Vortragende Person/Vortragende Personen:
Prof. Dr. Bhaskaran Muralidharan, IIT Bombay

Unifying recent experiments on spin-valley quantum states in TMDC quantum dots

Recent experiments on spin-valley locking in transition metal di-chalcogenides (TMDC) quantum-dot platforms [1-3] have opened new avenues for spin and valley-qubit processing [4,5]. Starting from the basic tenets of quantum transport theory [6,7], we present a unified simulation platform to interpret the ground and excited state transport spectroscopy data [1-3] obtained under the diverse experimental conditions.  In doing so, we reveal vital operating conditions under which spin-valley locking occurs, thereby closing the loop on how to connect to the material properties under these conditions.  Specifically, we pinpoint the role of intervalley mixing, the number of monolayers and the varying electrostatic environments. Most importantly, by providing near exact theoretical fits of the ground and excited state spectroscopy data [1-3], we conclude that the degree of spin-valley locking indeed increases with a decrease in the number of monolayers.
As a corollary, the analysis of the relevant Fock-subspaces in the simulated transport spectroscopy also reveals that, contrary to what is currently recognized, the out-of-plane g-factor depends on the number of electrons in the dot and also on the relative strength of magnetic field in comparison with the spin-orbit coupling strength. We believe that our work provides an enabling platform for a predictable theory-aided experimental realisation of spin and valley qubit processing on various 2D-material quantum dot platforms.
We conclude the talk with an overview of our current research works in the area of topological electronics, making a digression from quantum dots into non-interacting and conjugated systems, spanning applications for low-power electronics and valleytronics [8-10].

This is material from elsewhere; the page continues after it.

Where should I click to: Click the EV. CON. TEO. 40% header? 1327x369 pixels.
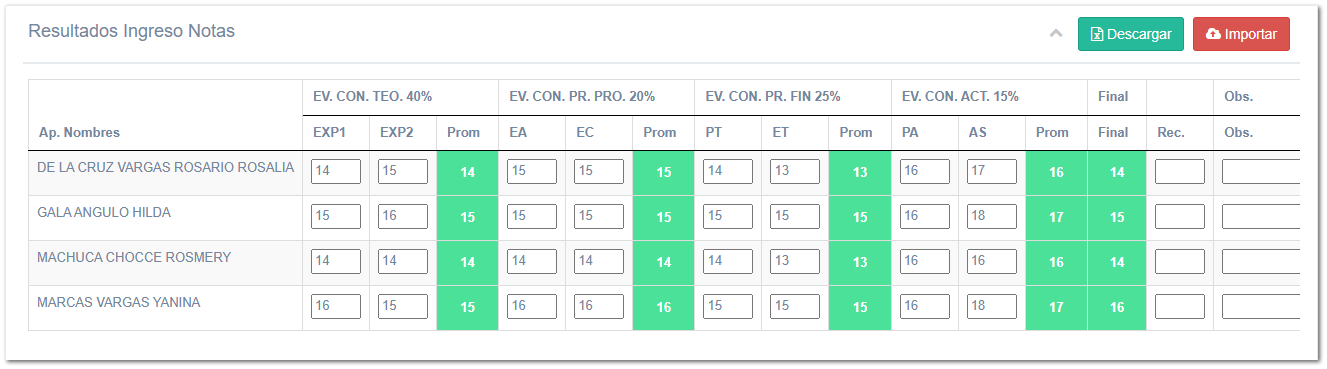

[1].   P. Kumar, H Kim, S Tripathy, K Watanabe, T Taniguchi, KS Novoselov, D Kotekar-Patil, Nanoscale, 45, 18203, (2023).
[2].   T. R. Devidas, I. Keren and H. Steinberg, Nano Lett., 21, 6931, (2021).
[3].   R. Krishnan, S. Biswas, Y-L Hsueh, H. Ma, R. Rahman and B. Weber, Nano Lett., 23, 6171 (2023).
[4]    András Pályi and Guido Burkard, Phys. Rev. Lett. 106, 086801 (2011).
[5].   A. Kormányos, V. Zólyomi, N. D. Drummond, and G. Burkard, Phys. Rev. X 4, 011034, (2014).
[6]    S. Datta, Quantum Transport: Atom to transistor, Cambridge Univ. Press, (2005).
[7]    A. Mukherjee and B. Muralidharan, 2D Materials, 10, 035006, (2023).
[8]    K. Jana and B. Muralidharan, npj 2D Mat. and Applications, 6, 19, (2022).
[9]    S. Banerjee, K. Jana, A. Basak, M. S. Fuhrer, D. Culcer and B. Muralidharan, Phys. Rev. Applied, 18, 054088, (2022).
[10]  S. Midha, K. Jana and B. Muralidharan, New J. Phys., 57, 135308, (2024).